This Week Has Been Fucking Amazing So Far

So I did join a gym, and I did go to Al-Anon, and both have been transformative experiences that I want to continue pursuing.

Today was my first “ground” training, and at the end of the class I was put in a guard position and told to keep 3 points of contact on my opponent. Basic stuff. I’m doing a “fundamentals of ground” training thing for a while. The guy was a little off balance and I had a foot on his hip, a toe hook on the back of his leg, and my hand on the bottom of his ankle, and I went for my first sweep.

I am so hungry to continue learning. Everything I was taught required a lot of thought, and my body could never do the 10 things at once that I felt I needed to do to correctly execute the moves I was learning, but my brain is still crunching all of the info and I know I will show up ready to the next class.

Sometimes I don’t get things *in the moment*. Even during conversations with people, things will just linger in my head and then I will want to revisit the topic later. That’s just the way things work for me. I can only handle so much at once, but I can tuck away the other things for later and analyze and digest them.

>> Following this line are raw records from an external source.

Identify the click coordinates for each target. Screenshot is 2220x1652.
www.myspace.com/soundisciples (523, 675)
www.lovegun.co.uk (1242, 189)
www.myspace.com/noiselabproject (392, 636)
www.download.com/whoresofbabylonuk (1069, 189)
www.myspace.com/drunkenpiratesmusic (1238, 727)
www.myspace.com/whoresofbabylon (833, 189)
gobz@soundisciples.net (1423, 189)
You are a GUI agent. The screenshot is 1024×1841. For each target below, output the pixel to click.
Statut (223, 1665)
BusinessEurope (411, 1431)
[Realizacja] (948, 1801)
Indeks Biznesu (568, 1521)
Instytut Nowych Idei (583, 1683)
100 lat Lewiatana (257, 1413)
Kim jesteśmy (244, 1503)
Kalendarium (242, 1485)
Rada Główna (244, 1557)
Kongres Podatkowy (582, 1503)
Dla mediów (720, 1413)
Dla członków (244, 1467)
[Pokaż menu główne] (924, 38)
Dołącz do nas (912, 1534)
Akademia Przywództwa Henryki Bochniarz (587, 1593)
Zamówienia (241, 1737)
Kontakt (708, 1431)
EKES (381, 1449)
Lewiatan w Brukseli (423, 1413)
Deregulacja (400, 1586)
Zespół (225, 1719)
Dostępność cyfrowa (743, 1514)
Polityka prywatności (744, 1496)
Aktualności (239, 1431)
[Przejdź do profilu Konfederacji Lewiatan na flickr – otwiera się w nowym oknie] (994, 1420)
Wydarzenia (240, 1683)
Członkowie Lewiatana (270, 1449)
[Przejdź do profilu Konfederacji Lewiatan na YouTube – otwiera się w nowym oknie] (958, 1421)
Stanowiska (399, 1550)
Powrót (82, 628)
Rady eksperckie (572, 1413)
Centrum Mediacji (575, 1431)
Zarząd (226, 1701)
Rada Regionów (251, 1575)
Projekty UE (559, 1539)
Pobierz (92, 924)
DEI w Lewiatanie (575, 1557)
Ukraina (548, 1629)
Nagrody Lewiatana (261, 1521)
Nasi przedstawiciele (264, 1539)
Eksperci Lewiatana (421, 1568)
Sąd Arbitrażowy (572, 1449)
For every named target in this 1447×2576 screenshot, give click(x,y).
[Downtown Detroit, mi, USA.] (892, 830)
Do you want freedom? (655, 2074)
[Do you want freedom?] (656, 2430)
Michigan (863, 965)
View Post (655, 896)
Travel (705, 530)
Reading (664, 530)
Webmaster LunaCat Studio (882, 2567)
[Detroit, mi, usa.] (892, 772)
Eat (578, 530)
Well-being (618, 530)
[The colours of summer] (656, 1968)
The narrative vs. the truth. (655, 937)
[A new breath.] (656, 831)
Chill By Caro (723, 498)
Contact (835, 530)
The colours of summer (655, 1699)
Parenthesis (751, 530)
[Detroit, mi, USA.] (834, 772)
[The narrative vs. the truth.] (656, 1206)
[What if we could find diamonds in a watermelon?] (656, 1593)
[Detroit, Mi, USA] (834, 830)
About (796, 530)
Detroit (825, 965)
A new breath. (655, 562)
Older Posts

Absorbing is easy for me, and the processing I need to do on my own time.

The same goes for Al-Anon. That was heavy. I was shaking the entire time, but I feel…hopeful. I learned so much and all we did was talk about one of the “traditions”.

There’s this woman on my floor that I ran into the elevator twice when I first moved in. Both times she told me what room she’s in, which I guess I should take as a sign to go over there and socialize, but I haven’t. I can’t. I just don’t have the tools to feel normal around new people and make connections (which is an issue when you move to a city where you don’t know anybody).

When my old friends call me or chat with me, I feel COMPLETELY NORMAL. But when it comes to new people, I feel like I’m crazy. That’s why I’m going to Al-Anon. I’m just seeking answers.

So, on my way to the meeting, I ran into that woman for the 3rd time. It was awkward af, as usual, but I think we can both just feel us wanting to get to know each other. I’m working on finding the tools to just be her friend somehow. I’ll keep you posted, blog.